Anonymize node

In Synthetic Data Generator, you can use the Anonymize node to mask sensitive data by replacing it with an artificial, yet realistic, dataset.

Description: The Anonymize node in a Synthetic Data Generator flow protects sensitive information within the dataset by replacing it with artificial data. The artificial data looks realistic enough to be used in the place of actual data. This helps maintain privacy while preserving the usefulness of the dataset for generating synthetic data.
Using the node: The Anonymize node usually comes after the Import node in the Synthetic Data Generator flow. It takes the source data and anonymizes the columns that you select. The anonymized values are then used for all downstream nodes in place of the actual data.; You only need one Anonymize node in your Synthetic Data Generator flow to mask the source data. You can select any of the available columns in the one node.
Mandatory or optional: The Anonymize node is optional, but it's highly recommended when dealing with sensitive data to ensure privacy compliance. This node might be required if you plan to share or use the dataset outside controlled environments and need to protect individual privacy.

Scripting with the Anonymize node

You can use scripting languages, like Python, to progammatically set properties for nodes.

Anonymize node properties

The following properties are specific to the Anonymize node. For information about common node properties, see Properties for flows and nodes.

All node properties in an Anonymize node are structured properties in addition to their other data types.

Table 1. Node properties for scripting
Property name	Data type	Property description
`enable_anonymize`	Flag	Set to `True` to activate anonymization of field values (equivalent to selecting Yes for that field in the Anonymize Values column).
`use_prefix`	Flag	Set to `True` to use a custom prefix that you specify. Applies to fields that will be anonymized by the Hash method. It is equivalent to choosing the Custom option in the Replace Values settings for that field.
`prefix`	String	The custom prefix that you want to use. It is equivalent to typing a prefix into the text box in the Replace Values settings. The default prefix is the default value if nothing else has been specified.
`transformation`	Random, Fixed	Determines whether the transformation parameters for a field anonymized by the Transform method will be random or fixed.
`set_random_seed`	Flag	When set to `True`, the specified seed value will be used if `transformation` is also set to `Random`.
`random_seed`	Integer	When `set_random_seed` is set to `True`, this is the seed for the random number.
`scale`	Number	When `transformation` is set to `Fixed`, this value is used for "scale by." The maximum scale value is normally 10, but you can reduce it to avoid overflow.
`translate`	Number	When `transformation` is set to `Fixed`, this value is used for "translate." The maximum translate value is normally 1000, but you can reduce it to avoid overflow.

Example

The following is an example of the properties used in a scriipt.

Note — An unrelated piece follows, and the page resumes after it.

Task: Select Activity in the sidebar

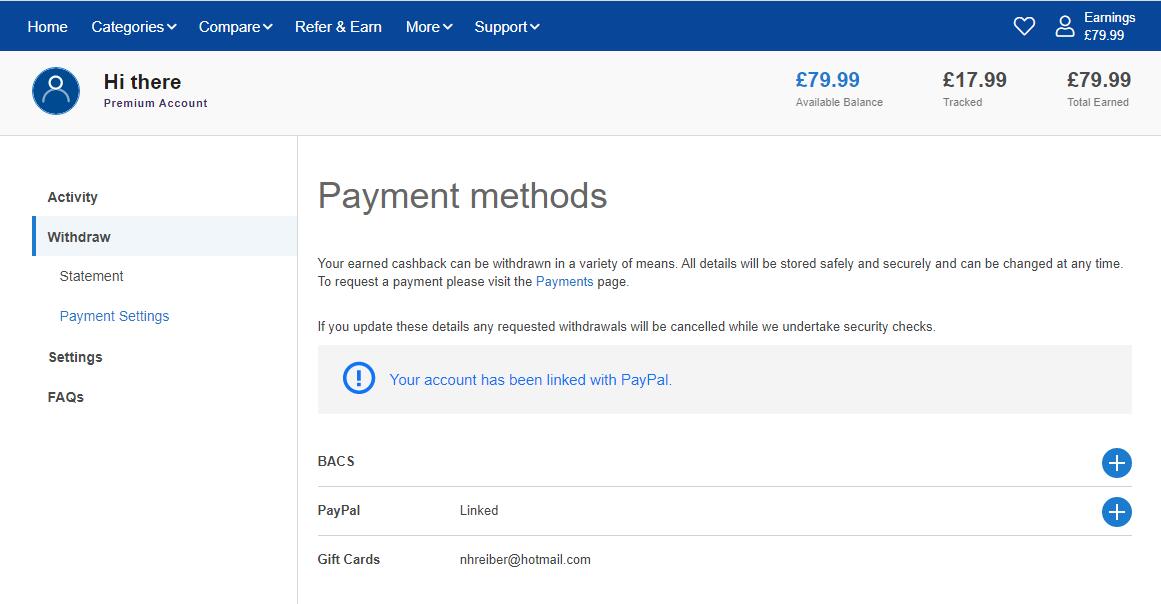Action: [x=73, y=197]
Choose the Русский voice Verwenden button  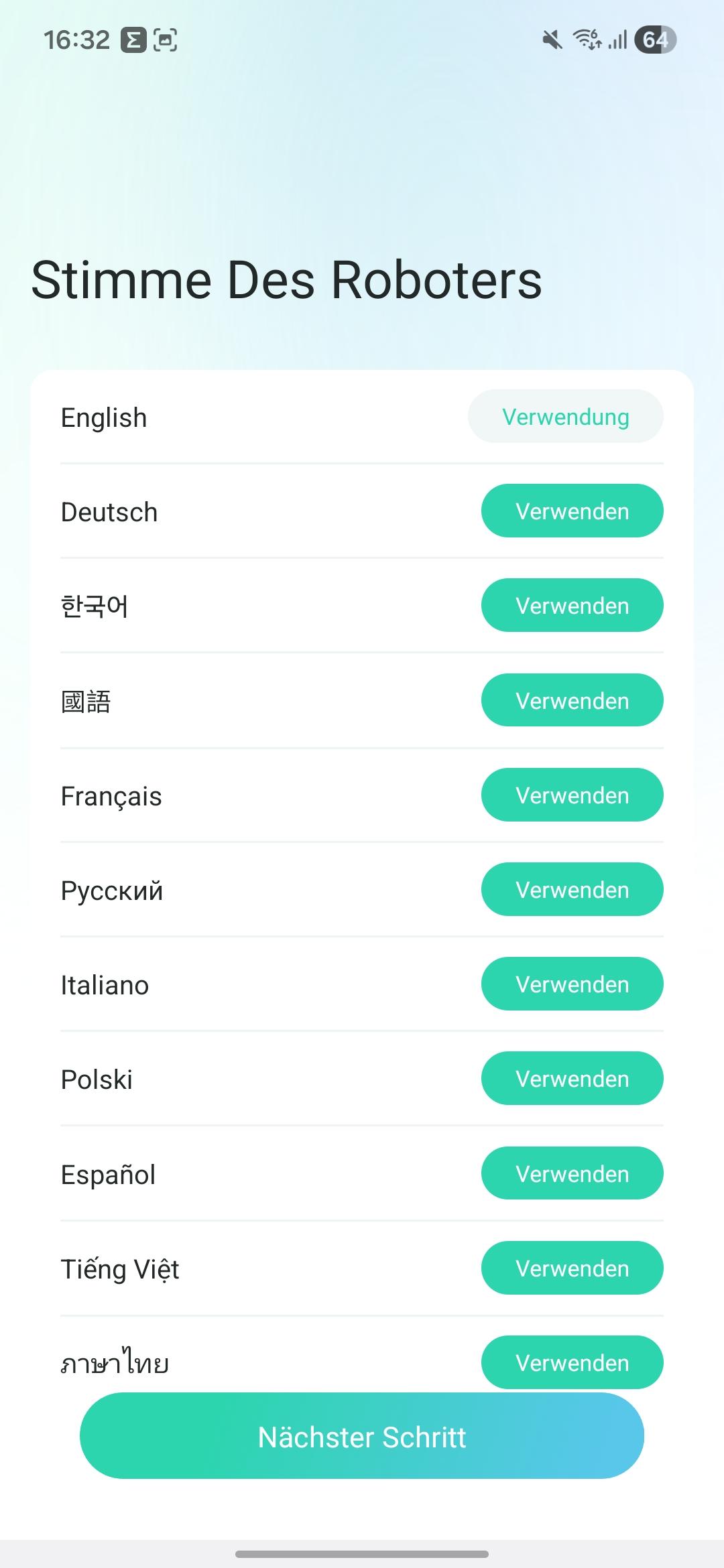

stream = sdg.script.stream()
typenode = stream.findByID("id42KW3MSA94B")

node = stream.createAt("anonymize", "My node", 192, 96)
stream.link(typenode, node)

# Anonymize node requires the input fields while setting the values
node.setKeyedPropertyValue("enable_anonymize", "Age", True)
node.setKeyedPropertyValue("transformation", "Age", "Random")
node.setKeyedPropertyValue("set_random_seed", "Age", True)
node.setKeyedPropertyValue("random_seed", "Age", 123)
node.setKeyedPropertyValue("enable_anonymize", "Drug", True)
node.setKeyedPropertyValue("use_prefix", "Drug", True)
node.setKeyedPropertyValue("prefix", "Drug", "myprefix")